TEXTO PROPORCIONADO:
|---|

Ayer fui a ver Mimosas, una película o quizá un sueño teatralizado por personajes casi reales, que no actores, que estaban sumamente despiertos en cada fotograma ante el hecho de que en toda película que los hombres se cuentan sólo existe Dios, lo Real.

Había sí, una película, un director, unos “actores sui generis”, pero a lo largo de una deliciosa hora y media sólo le vi a Él actuando en las vidas de cada uno de los personajes y de cada uno de nosotros que habíamos llegado al cine para deleitarnos ante su Misterio. Salí llena de una mirada alimentada por un cine que necesitamos y que es rara avis en las carteleras del mundo dormido en pesadillas. Salí, digo, robándole al tiempo una mirada fugaz a que Él es el Único gran actor actuante y espectador al mismo tiempo, de su propia Infinitud desplegada y de su Absoluto inexcrutable.  No hay causas segundas que distorsionen sus decretos. Una película alquímica.

|---|

EJERCICIOS:
A – Resume en dos oraciones el texto sobre la película Mimosas.
B – Prosigue el texto sobre la película Mimosas a partir de su última oración.
Los datos no tienen ningún papel en esto.

DATOS PROPORCIONADOS:
|---|

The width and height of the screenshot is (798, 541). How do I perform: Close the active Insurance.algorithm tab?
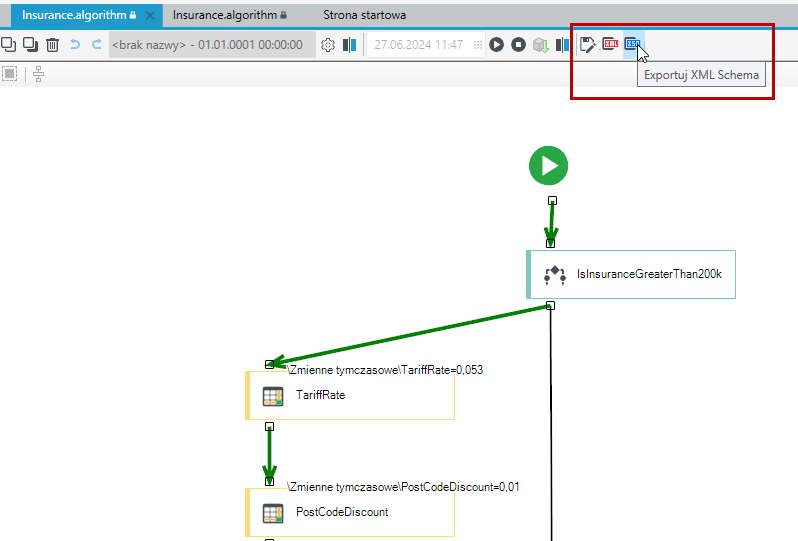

|---|

RESPUESTAS POR EJERCICIO:
A – El texto relata la visita al cine para ver Mimosas, presentada como una película o quizá un sueño teatralizado por personajes casi reales, en la que durante hora y media solo se ve a Dios actuando en las vidas de los personajes y de los espectadores. Se la describe como un cine necesario y poco común en las carteleras, que deja entrever a Dios como el único gran actor y espectador a la vez, y se la califica de película alquímica.

B –
El libro revelado de la Naturaleza

Todos los personajes pululaban en el  escenario privilegiado de la primera Revelación: la Naturaleza, pues allá donde se mira sólo se vez su faz esplendorosa. No eran personajes de glamour “hollywoodense” sino  personas entrañables sacadas, parecía, de un tiempo atemporal, cuya belleza era esculpida por una geografía primordial que los ensalzaba a categoría de arquetipos, gracias a una fotografía realmente inspirada. Hombres y mujeres, que en su viaje por la vida, atravesando una montaña geográfica en el Atlas, atravesaban también la montaña iniciática interior, esa que da altura para comprender las estrecheces de nuestra identidad ilusoria, e iban despojándose de sus vestiduras hasta confrontarse con la sinceridad de su intención y de sus suplicas al Único que es.

Hombres y mujeres sencillos, con vestimentas de fitrá, de primordialidad esencial, que en su pobreza parecían príncipes y princesas revestidos de lana, la de los sufíes en potencia, interiorizados por un paisaje que hablaba del vacío pleno ante su contundencia de silencio.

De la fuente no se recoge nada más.